Using Eq. 2.49, and noting that in this case \hat{ n }=-\hat{ s }
\sigma=-\epsilon_{0} \frac{\partial V}{\partial n} (2.49)
\sigma(\phi)=\left.\epsilon_{0} \frac{\partial V}{\partial s}\right|_{s=R}=\left.\epsilon_{0} V_{0} \frac{2}{\pi} \sum_{k=1}^{\infty} \frac{\sin (k \pi / 4)}{k R^{k}} k s^{k-1} \cos (k \phi)\right|_{s=R}=\frac{2 \epsilon_{0} V_{0}}{\pi R} \sum_{k=1}^{\infty} \sin (k \pi / 4) \cos (k \phi) .
We want the net (line) charge on the segment opposite to V_{0}(-\pi<\phi<-3 \pi / 4 \text { and } 3 \pi / 4<\phi<\pi) :
\lambda=\int \sigma(\phi) R d \phi=2 R \int_{3 \pi / 4}^{\pi} \sigma(\phi) d \phi=\frac{4 \epsilon_{0} V_{0}}{\pi}\sum_{k=1}^{\infty} \sin (k \pi / 4) \int_{3 \pi / 4}^{\pi} \cos (k \phi) d \phi
=\frac{4 \epsilon_{0} V_{0}}{\pi} \sum_{k=1}^{\infty} \sin (k \pi / 4)\left[\left.\frac{\sin (k \phi)}{k}\right|_{3 \pi / 4} ^{\pi}\right]=-\frac{4 \epsilon_{0} V_{0}}{\pi} \sum_{k=1}^{\infty} \frac{\sin (k \pi / 4) \sin (3 k \pi / 4)}{k} .
| k |
\sin (k \pi / 4) |
\sin (3 k \pi / 4) |
product |
| 1 |
1 / \sqrt{2} |
1 / \sqrt{2} |
1/2 |
| 2 |
1 |
-1 |
-1 |
| 3 |
1 / \sqrt{2} |
1 / \sqrt{2} |
1/2 |
| 4 |
0 |
0 |
0 |
| 5 |
-1 / \sqrt{2} |
-1 / \sqrt{2} |
1/2 |
| 6 |
-1 |
1 |
-1 |
| 7 |
-1 / \sqrt{2} |
-1 / \sqrt{2} |
1/2 |
| 8 |
0 |
0 |
0 |
\lambda=-\frac{4 \epsilon_{0} V_{0}}{\pi}\left[\frac{1}{2} \sum_{1,3,5 \ldots} \frac{1}{k}-\sum_{2,6,10, \ldots} \frac{1}{k}\right]=-\frac{4 \epsilon_{0} V_{0}}{\pi}\left[\frac{1}{2} \sum_{1,3,5 \ldots} \frac{1}{k}-\frac{1}{2} \sum_{1,3,5, \ldots} \frac{1}{k}\right]=0 .

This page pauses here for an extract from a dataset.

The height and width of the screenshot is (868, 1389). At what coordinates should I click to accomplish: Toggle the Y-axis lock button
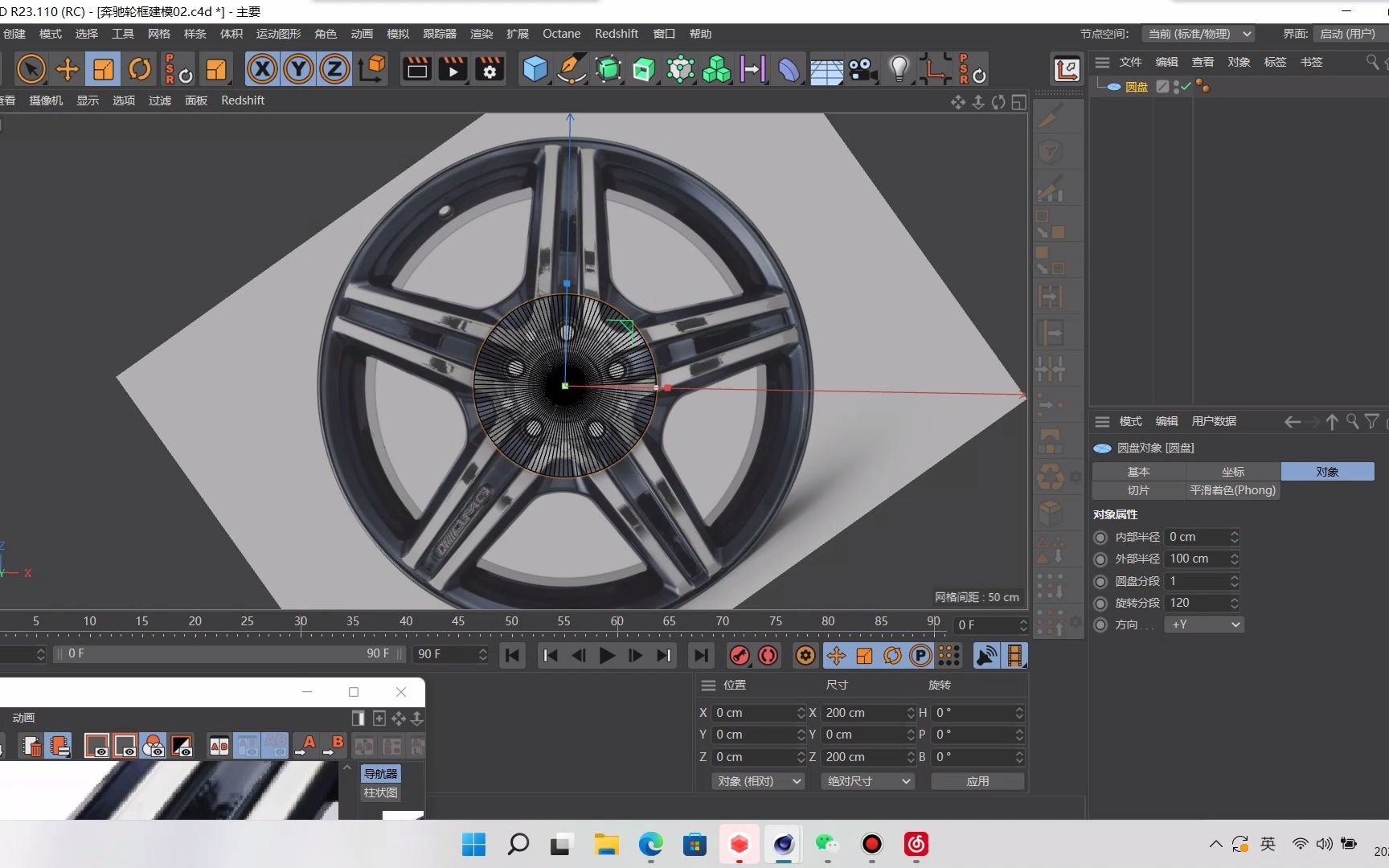click(x=297, y=69)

Ouch! What went wrong? The problem is that the series \sum(1 / k) is divergent, so the “subtraction” \infty-\infty is suspect. One way to avoid this is to go back to V(s, \phi) , calculate \epsilon_{0}(\partial V / \partial s) \text { at } s \neq R , and save the limit s → R until the end:
\sigma(\phi, s) \equiv \epsilon_{0} \frac{\partial V}{\partial s}=\frac{2 \epsilon_{0} V_{0}}{\pi} \sum_{k=1}^{\infty} \frac{\sin (k \pi / 4)}{k} \frac{k s^{k-1}}{R^{k}} \cos (k \phi)
=\frac{2 \epsilon_{0} V_{0}}{\pi R} \sum_{k=1}^{\infty} x^{k-1} \sin (k \pi / 4) \cos (k \phi) \quad \text { (where } x \equiv s / R \rightarrow 1 at the end).
\lambda(x) \equiv \sigma(\phi, s) R d \phi=-\frac{4 \epsilon_{0} V_{0}}{\pi} \sum_{k=1}^{\infty} \frac{1}{k} x^{k-1} \sin (k \pi / 4) \sin (3 k \pi / 4)
=-\frac{4 \epsilon_{0} V_{0}}{\pi}\left[\frac{1}{2 x}\left(x+\frac{x^{3}}{3}+\frac{x^{5}}{5}+\cdots\right)-\frac{1}{x}\left(\frac{x^{2}}{2}+\frac{x^{6}}{6}+\frac{x^{10}}{10}+\cdots\right)\right]
=-\frac{2 \epsilon_{0} V_{0}}{\pi x}\left[\left(x+\frac{x^{3}}{3}+\frac{x^{5}}{5}+\cdots\right)-\left(x^{2}+\frac{x^{6}}{3}+\frac{x^{10}}{5}+\cdots\right)\right] .
But (see math tables) : \ln \left(\frac{1+x}{1-x}\right)=2\left(x+\frac{x^{3}}{3}+\frac{x^{5}}{5}+\cdots\right) .
=-\frac{2 \epsilon_{0} V_{0}}{\pi x}\left[\frac{1}{2} \ln \left(\frac{1+x}{1-x}\right)-\frac{1}{2} \ln \left(\frac{1+x^{2}}{1-x^{2}}\right)\right]=-\frac{\epsilon_{0} V_{0}}{\pi x} \ln \left[\left(\frac{1+x}{1-x}\right)\left(\frac{1+x^{2}}{1-x^{2}}\right)\right]
=-\frac{\epsilon_{0} V_{0}}{\pi x} \ln \left[\frac{(1+x)^{2}}{1+x^{2}}\right] ; \quad \lambda=\lim _{x \rightarrow 1} \lambda(x)=\frac{-\epsilon_{0} V_{0}}{\pi} \ln 2 .